Sarah Palin’s libel lawsuit against the New York Times is to be thrown out, as the judge presiding over the case believes her legal team failed to produce adequate evidence supporting their claims, reported Politico.
U.S. District Judge Jed Rakoff said on Monday that he intends to order the dismissal of Palin’s lawsuit and that he will wait to enter his order until after the jury concludes its deliberations.
Rakoff indicated that he expects Palin to appeal his ruling and that the appeals court “would greatly benefit from knowing how the jury would decide it,” so he will wait for the jury to reach a verdict before he dismisses the case.
The judge said in his ruling, per Politico, that Palin’s attorneys “failed to elicit enough evidence for a reasonable jury to conclude that the 2008 Republican vice presidential nominee had met the ‘actual malice’ standard the Supreme Court established for libel suits against public figures in the landmark 1964 ruling New York Times Co. v. Sullivan.”
Rakoff affirmed that it was not his role to revisit the standard established in Times v. Sullivan.
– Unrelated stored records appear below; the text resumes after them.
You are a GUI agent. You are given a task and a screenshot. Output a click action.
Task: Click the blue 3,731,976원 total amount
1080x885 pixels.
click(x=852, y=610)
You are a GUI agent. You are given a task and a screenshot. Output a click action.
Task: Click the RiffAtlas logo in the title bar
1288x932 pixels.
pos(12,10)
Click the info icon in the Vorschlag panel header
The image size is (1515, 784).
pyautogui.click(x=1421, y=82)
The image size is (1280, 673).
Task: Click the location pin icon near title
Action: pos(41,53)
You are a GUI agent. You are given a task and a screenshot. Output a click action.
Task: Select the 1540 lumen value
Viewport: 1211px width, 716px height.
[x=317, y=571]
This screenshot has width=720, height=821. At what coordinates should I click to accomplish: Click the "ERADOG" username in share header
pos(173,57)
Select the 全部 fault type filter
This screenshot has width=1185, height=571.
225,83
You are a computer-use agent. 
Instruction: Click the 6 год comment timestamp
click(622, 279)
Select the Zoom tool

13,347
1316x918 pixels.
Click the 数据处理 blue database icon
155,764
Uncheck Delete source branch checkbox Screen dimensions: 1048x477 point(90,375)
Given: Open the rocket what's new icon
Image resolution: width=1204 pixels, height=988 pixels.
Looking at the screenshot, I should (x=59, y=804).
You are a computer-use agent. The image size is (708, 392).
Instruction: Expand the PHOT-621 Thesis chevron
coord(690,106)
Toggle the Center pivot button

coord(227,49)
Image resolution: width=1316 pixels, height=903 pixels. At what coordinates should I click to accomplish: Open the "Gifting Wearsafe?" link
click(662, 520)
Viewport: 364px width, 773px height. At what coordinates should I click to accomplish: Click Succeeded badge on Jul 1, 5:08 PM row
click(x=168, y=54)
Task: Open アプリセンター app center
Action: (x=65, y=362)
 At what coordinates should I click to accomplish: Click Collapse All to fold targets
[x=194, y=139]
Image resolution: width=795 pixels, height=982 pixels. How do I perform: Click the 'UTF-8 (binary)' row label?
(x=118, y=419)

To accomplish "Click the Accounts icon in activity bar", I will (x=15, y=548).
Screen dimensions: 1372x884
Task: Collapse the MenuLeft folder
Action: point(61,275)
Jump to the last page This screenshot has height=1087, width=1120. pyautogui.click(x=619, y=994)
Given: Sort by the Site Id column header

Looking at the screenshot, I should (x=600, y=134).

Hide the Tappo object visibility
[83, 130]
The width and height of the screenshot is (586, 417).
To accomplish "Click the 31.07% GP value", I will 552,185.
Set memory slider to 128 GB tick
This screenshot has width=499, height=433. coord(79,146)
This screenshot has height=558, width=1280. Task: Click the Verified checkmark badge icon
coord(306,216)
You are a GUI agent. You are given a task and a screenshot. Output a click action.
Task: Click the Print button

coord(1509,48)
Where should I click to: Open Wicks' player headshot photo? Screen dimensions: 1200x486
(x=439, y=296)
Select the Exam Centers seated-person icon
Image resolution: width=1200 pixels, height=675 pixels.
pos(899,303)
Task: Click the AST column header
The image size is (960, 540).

He said, “The Supreme Court made that balance and set a very high standard, and I don’t think that standard has been realized by plaintiff with respect to at least one aspect of the actual malice requirement.”
Continuing, he said, “I don’t think a reasonable juror could conclude that [the New York Times] either knew the statements were false or that he thought the statements were false and he recklessly disregarded that high probability.”
In recent years, however, members of the Supreme Court — notably Justices Clarence Thomas and Neil Gorsuch — have criticized the precedent established in Times v. Sullivan.
Palin’s lawsuit stems from a 2017 editorial in the New York Times in which the author linked a 2011 graphic sponsored by the former governor’s political action committee to a mass shooting.
The graphic was a map that superimposed crosshairs on the congressional districts of Democrats who supported the Affordable Care Act and were politically vulnerable.
The same year the graphic was circulated, there was a mass shooting in Tucson, Arizona where several people including Rep. Gabby Giffords were severely injured.
The editorial that inspired Palin’s lawsuit cited Palin’s graphic as an example of right-wing political speech that incited violence.
Palin is represented by the attorneys who advocated for professional wrestler Hulk Hogan in his lawsuit against the gossip blog Gawker.